The FDA mandates clinical trials for antidepressants that typically last only six weeks and primarily test the drug’s efficacy and short-term safety. “We lack systematic monitoring of long-term side effects,” Glenmullen says, noting that a former FDA head estimated that only 1 percent of long-term side effects comes to the agency’s attention. Glenmullen adds that such side effects of psychiatric drugs typically take three decades to gain a critical level of attention, as with the restlessness and involuntary twitching—tardive dyskinesia—associated with Thorazine and other major tranquilizers. “Those drugs were prescribed the way Prozac is now,” Glenmullen states. (To date, an estimated 30 million people have ingested SSRIs.)

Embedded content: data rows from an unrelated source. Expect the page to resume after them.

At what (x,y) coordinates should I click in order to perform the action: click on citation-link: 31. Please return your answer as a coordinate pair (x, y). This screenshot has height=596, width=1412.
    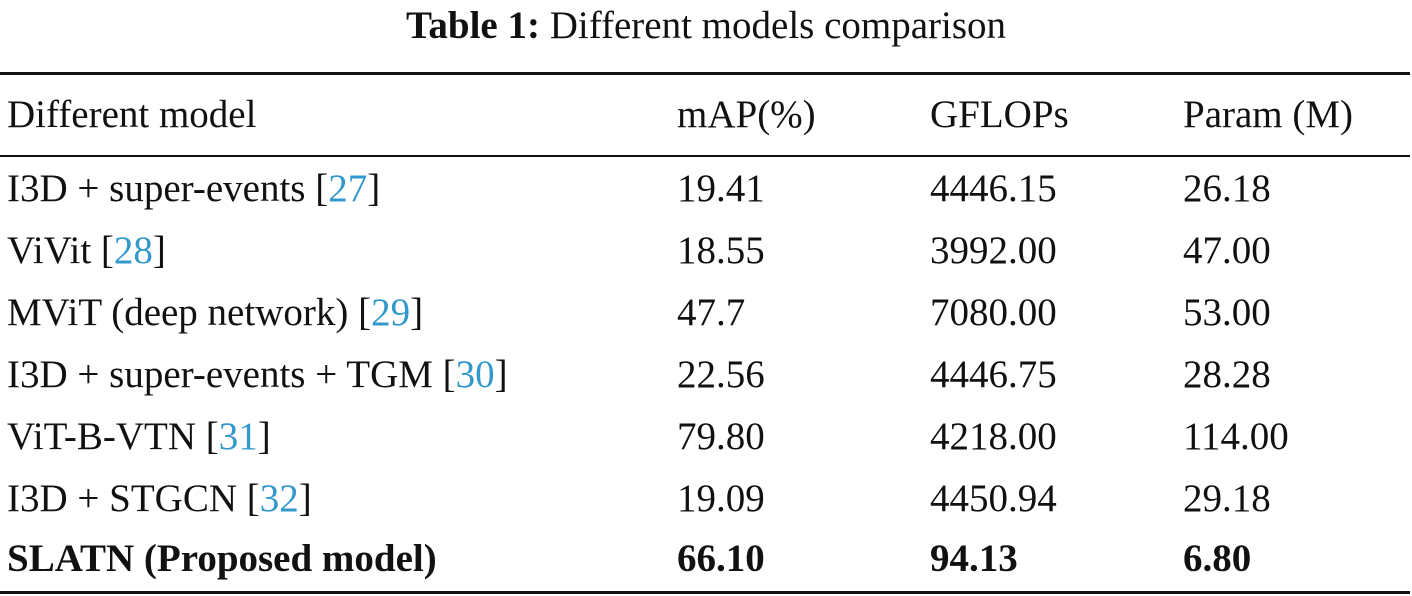
    Looking at the image, I should click on (238, 436).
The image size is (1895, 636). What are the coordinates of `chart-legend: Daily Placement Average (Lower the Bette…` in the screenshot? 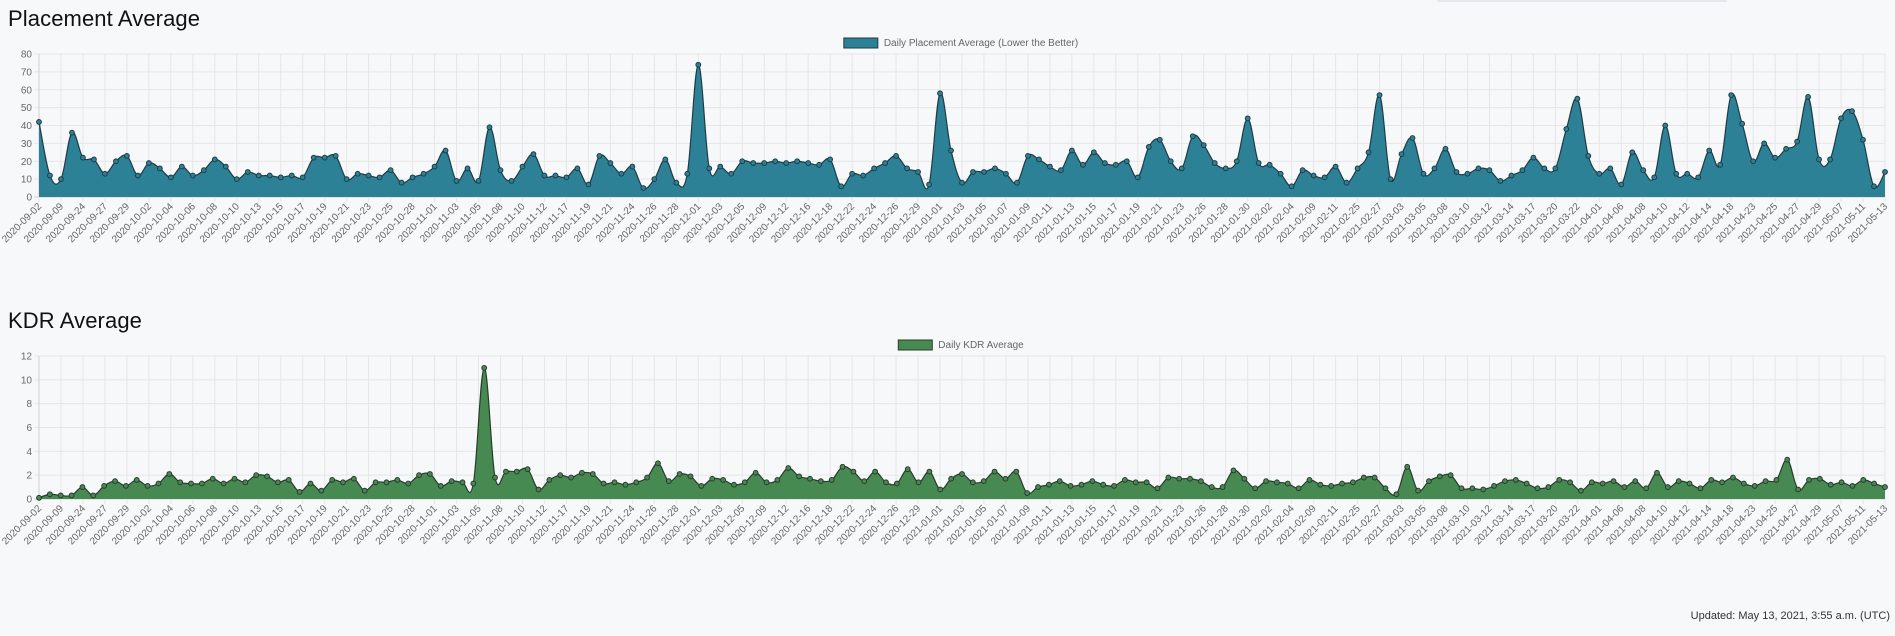 It's located at (960, 43).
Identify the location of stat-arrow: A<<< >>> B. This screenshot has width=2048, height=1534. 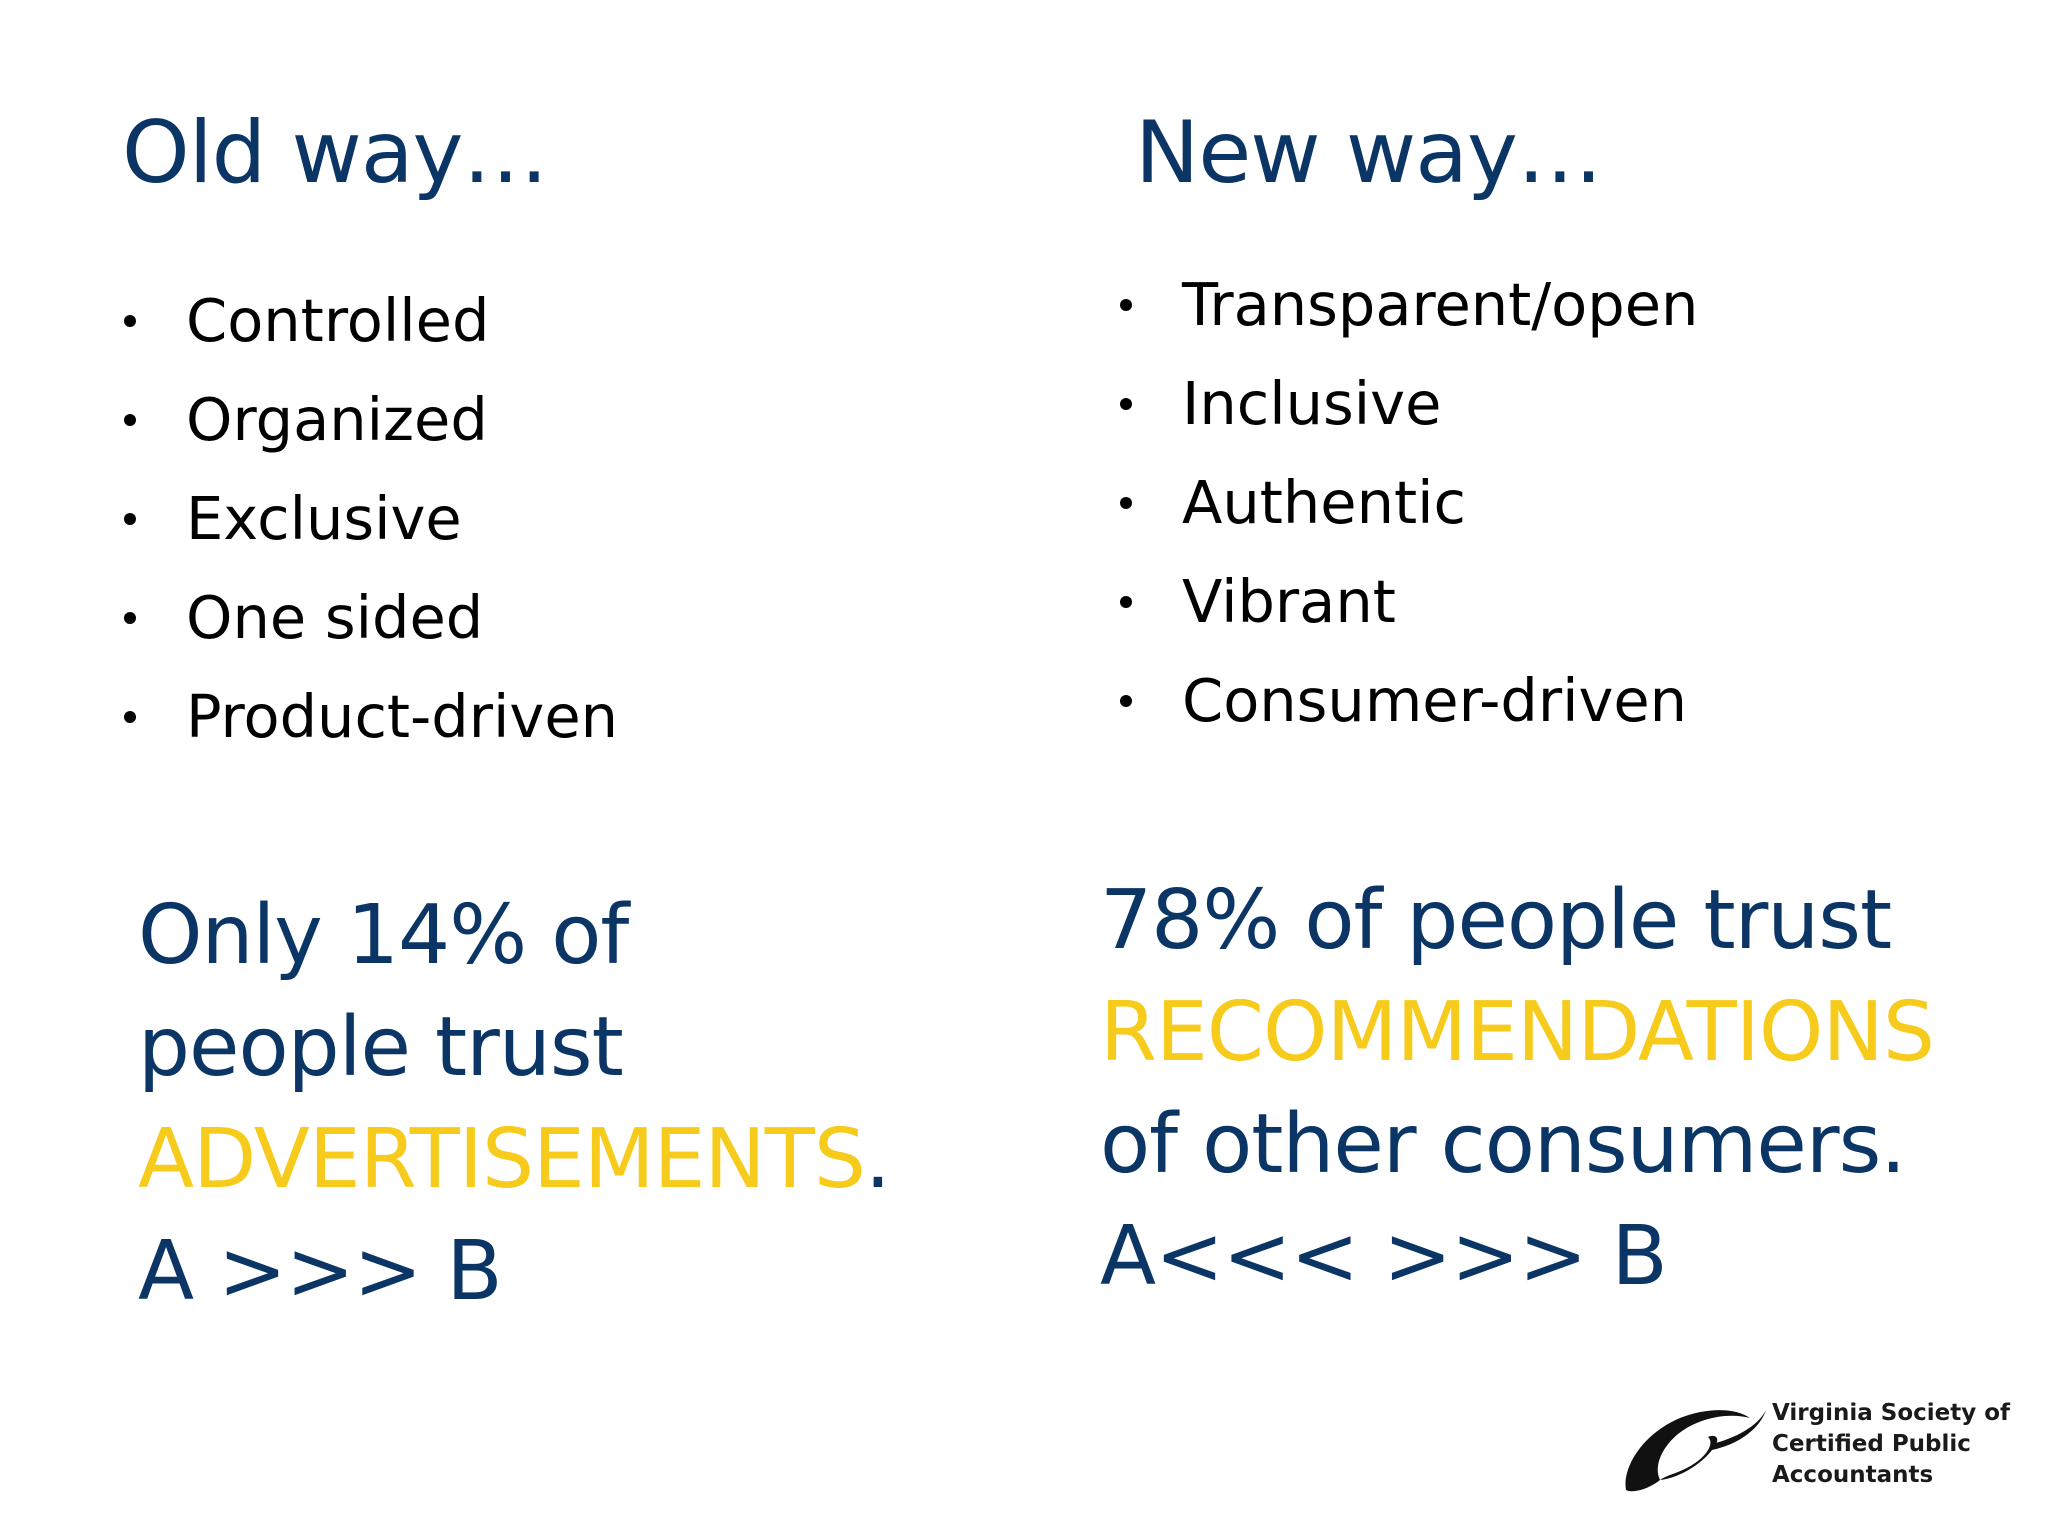
(1384, 1256).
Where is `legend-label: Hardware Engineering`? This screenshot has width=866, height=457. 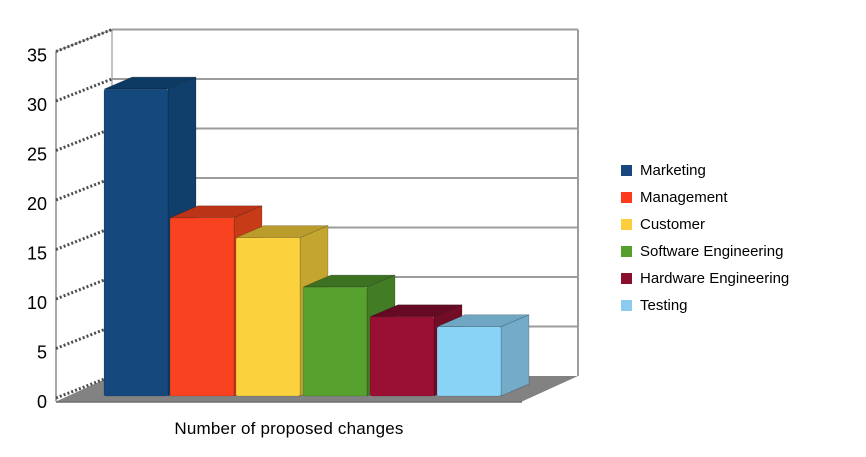 legend-label: Hardware Engineering is located at coordinates (715, 278).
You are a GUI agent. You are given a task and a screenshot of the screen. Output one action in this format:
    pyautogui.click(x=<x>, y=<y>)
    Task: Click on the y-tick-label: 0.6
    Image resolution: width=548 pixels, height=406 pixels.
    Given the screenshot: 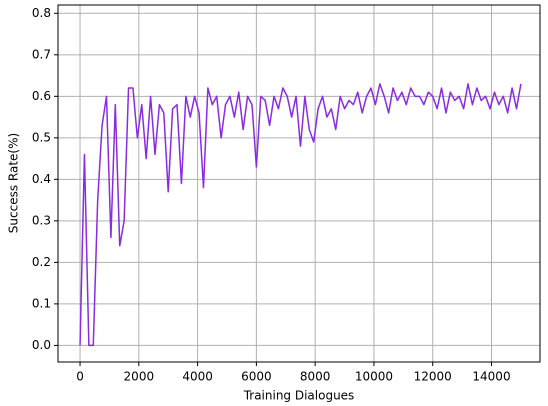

Earlier generations of serotonin-targeting drugs like cocaine, amphetamines, diet pills, and Ecstasy “have been exhaustively studied in animals, and all have been shown to be neurotoxic to cells in the brain—for example, destroying nerve endings. But there’s very little comparable research on the SSRIs,” Glenmullen says. “To do animal research, you need tiny doses of the pure drug. Yet researchers say that each pharmaceutical company controls the supply of pure drug while it is under patent. To do studies under a company’s auspices means signing a contract that allows it to veto publication unilaterally."

Hence, side effects show up in the massive field trial of the marketplace. “Repeated studies have shown that about 60 percent of patients have some form of sexual dysfunction—loss of libido, difficulty reaching orgasm, impotence—on SSRIs,” Glenmullen says. “But Eli Lilly’s official figure is 2 to 5 percent.” More ominously, the Prozac “lift” has lifted some into violent rampages, like that of the Louisville printing-press operator who in 1989 killed eight and wounded a dozen more with an AK-47 assault rifle just weeks after starting Prozac. Glenmullen has seen some of his own patients besieged by suicidal thoughts of “a particularly obsessive quality” after starting Prozac, and says that the Swedish and German equivalents of the Physician’s Desk Reference warn doctors of this potential side effect and provide guidelines for managing it.

For his part, Glenmullen has long prescribed Prozac and other SSRIs and continues to use them in specific cases. But he also suggests numerous treatment alternatives for anyone using or contemplating the use of such drugs—including psychotherapy, cognitive therapy, behavioral treatment, 12-step programs, herbal remedies like St. John’s wort, exercise, and diet modifications. About one SSRI user in four really does benefit from the drug, he says, but he adds, “There is no free lunch. Most of these people who feel so good about the long-term use of Prozac think it’s cost-free. Patients need to be better educated about the risk-benefit analysis. If they are taking Prozac to feel ‘better than well,’ that’s a big mistake."